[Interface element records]

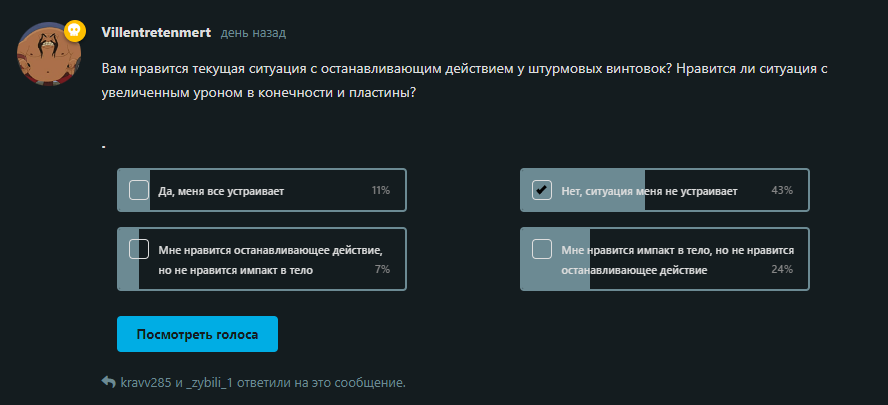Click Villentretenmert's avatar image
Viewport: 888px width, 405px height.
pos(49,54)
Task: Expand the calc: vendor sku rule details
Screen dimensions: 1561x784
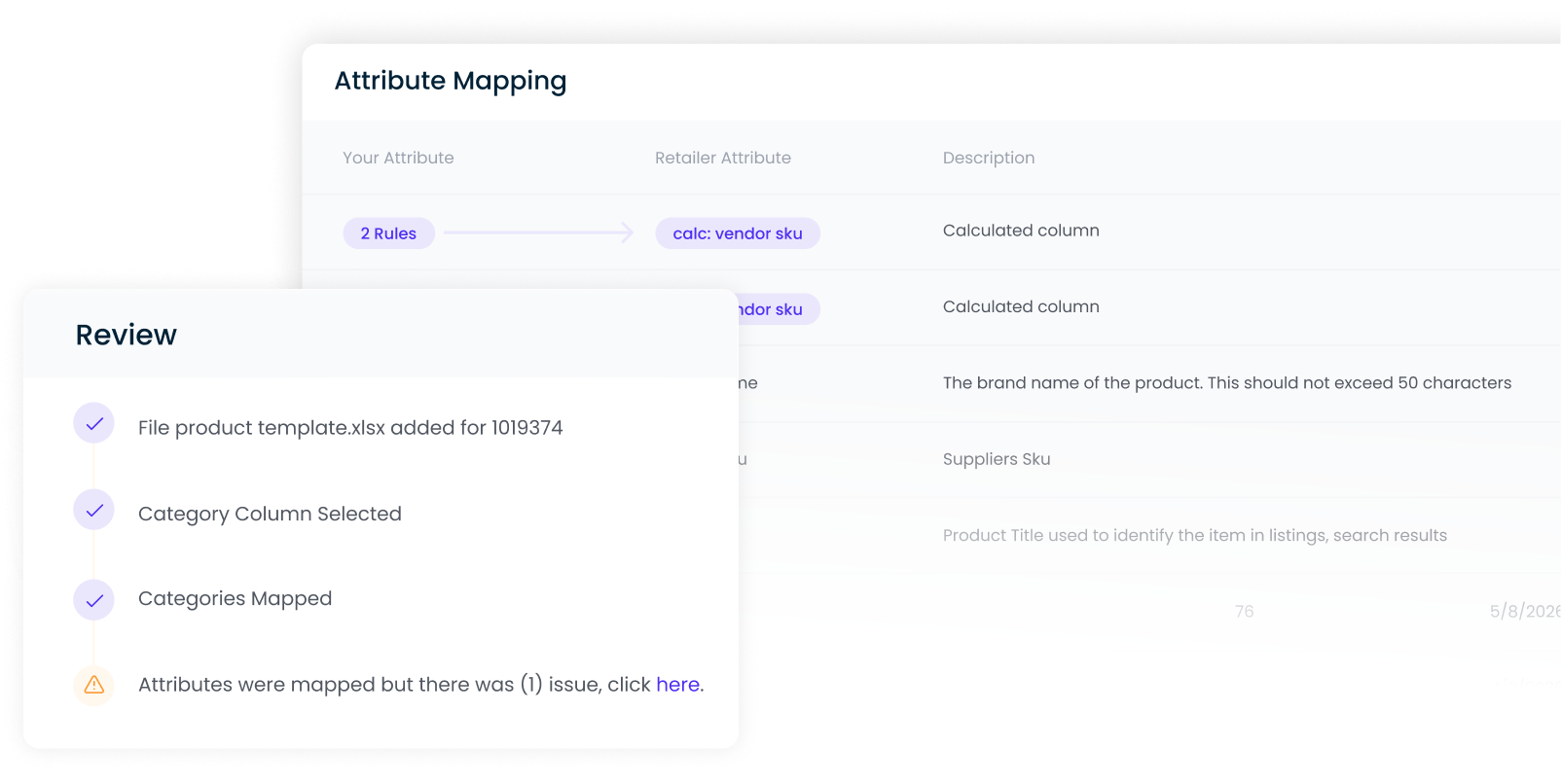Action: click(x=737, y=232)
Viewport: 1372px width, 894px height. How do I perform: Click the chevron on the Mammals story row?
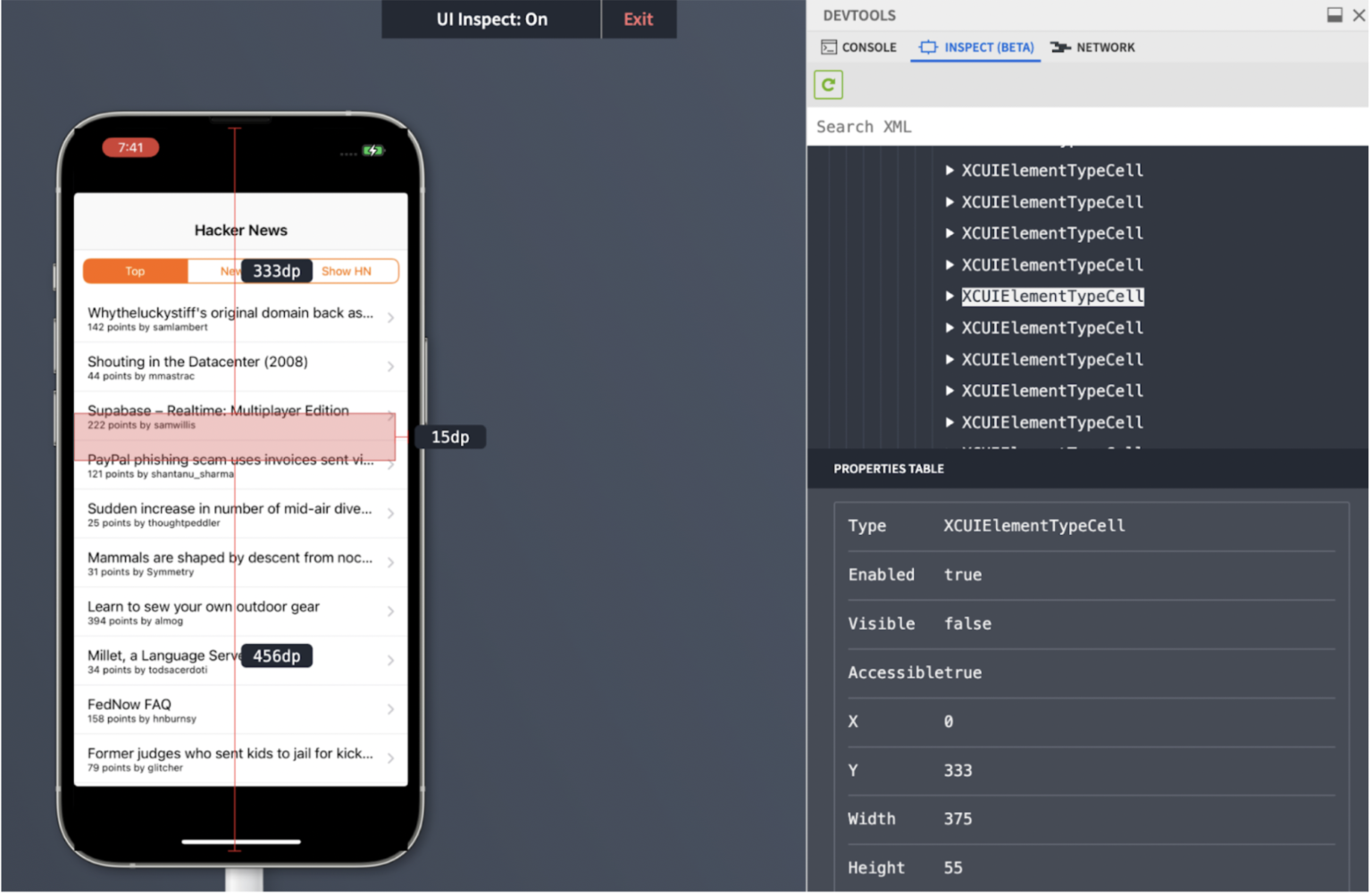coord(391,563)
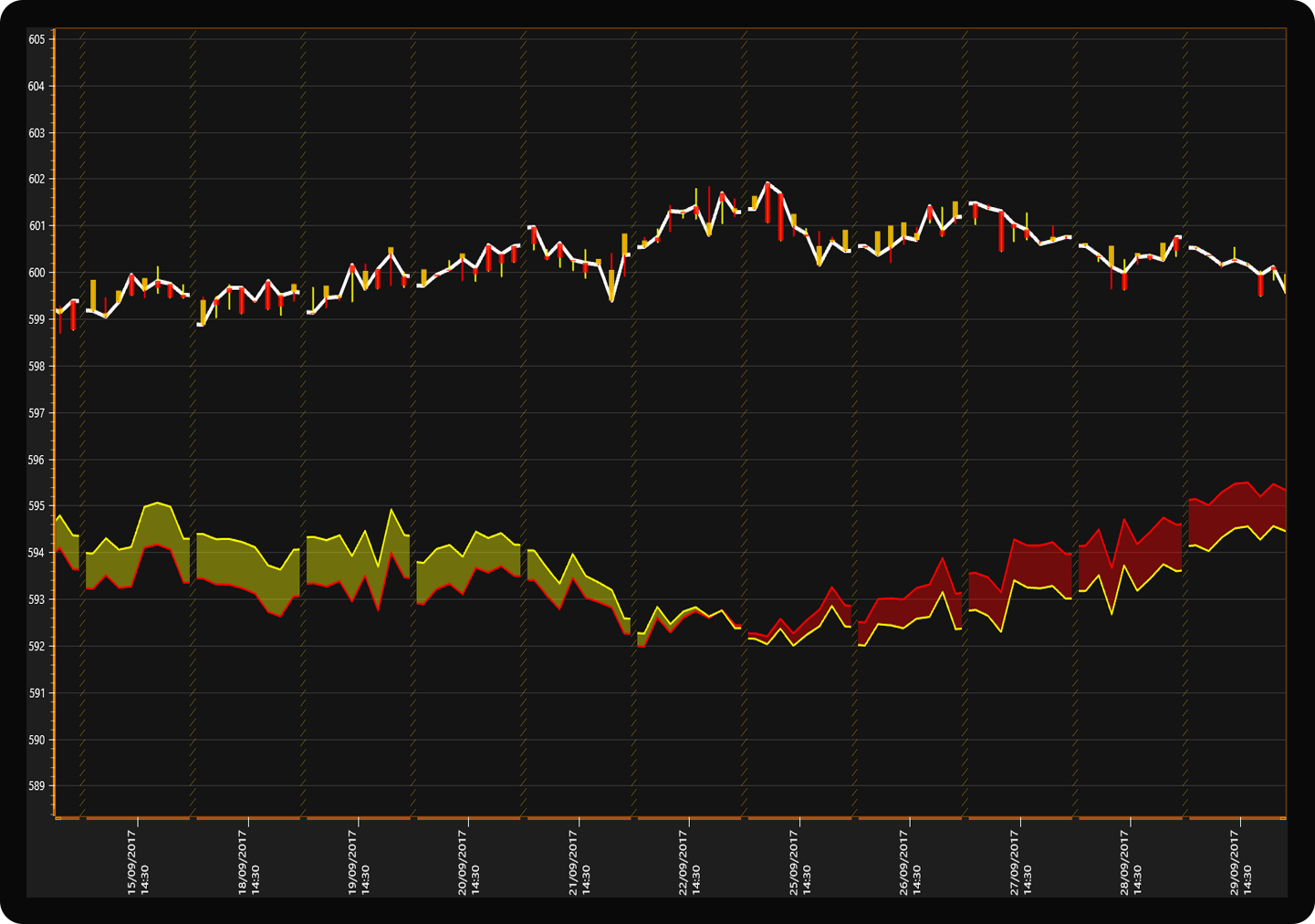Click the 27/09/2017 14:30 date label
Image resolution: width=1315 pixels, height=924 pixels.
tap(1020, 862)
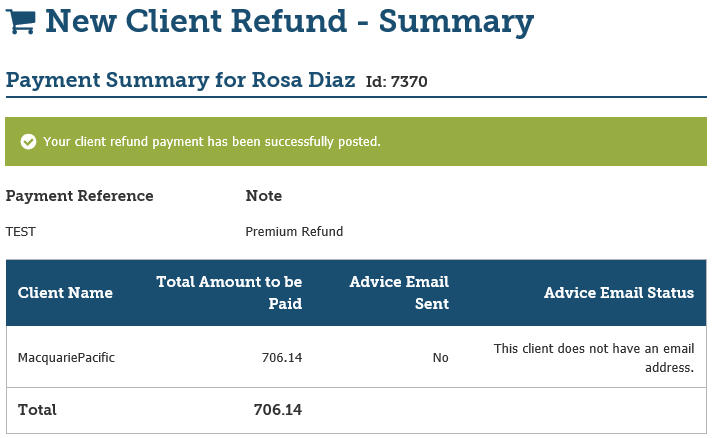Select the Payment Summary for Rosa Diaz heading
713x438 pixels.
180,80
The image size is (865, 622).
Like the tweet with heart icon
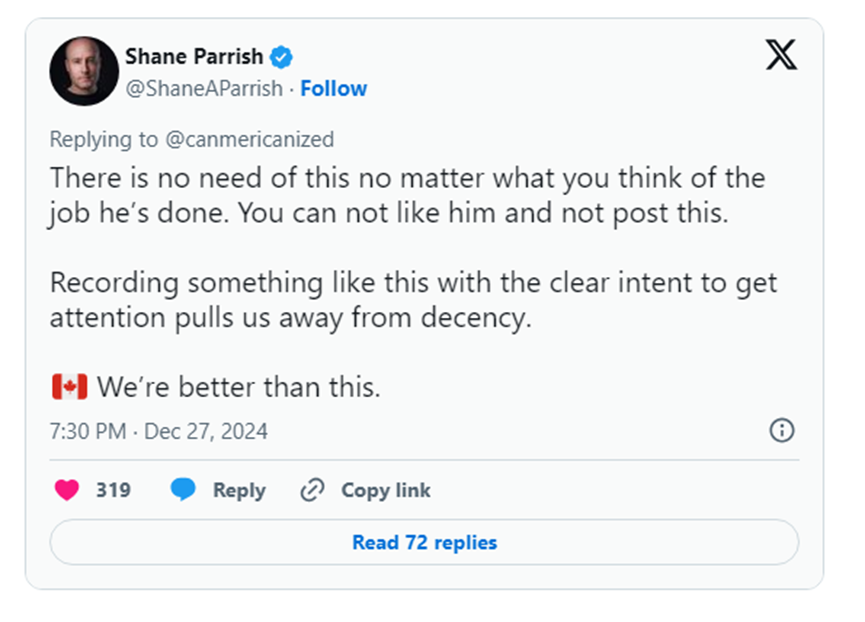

Given problem
Lay out the lines of these entries as a numbered list, skipping any blank lines, and leave the pictures out.

Final result
1. Click Villentretenmert's avatar image
2. Viewport: 888px width, 405px height.
3. pos(49,54)
4. Task: Expand the calc: vendor sku rule details
5. Screen dimensions: 1561x784
6. Action: click(x=737, y=232)
7. Viewport: 1372px width, 894px height. How do I perform: Click the chevron on the Mammals story row?
8. coord(391,563)
9. Click the 27/09/2017 14:30 date label
10. Image resolution: width=1315 pixels, height=924 pixels.
11. tap(1020, 862)
12. Select the Payment Summary for Rosa Diaz heading
13. 713x438 pixels.
14. 180,80
15. The image size is (865, 622).
16. Like the tweet with heart icon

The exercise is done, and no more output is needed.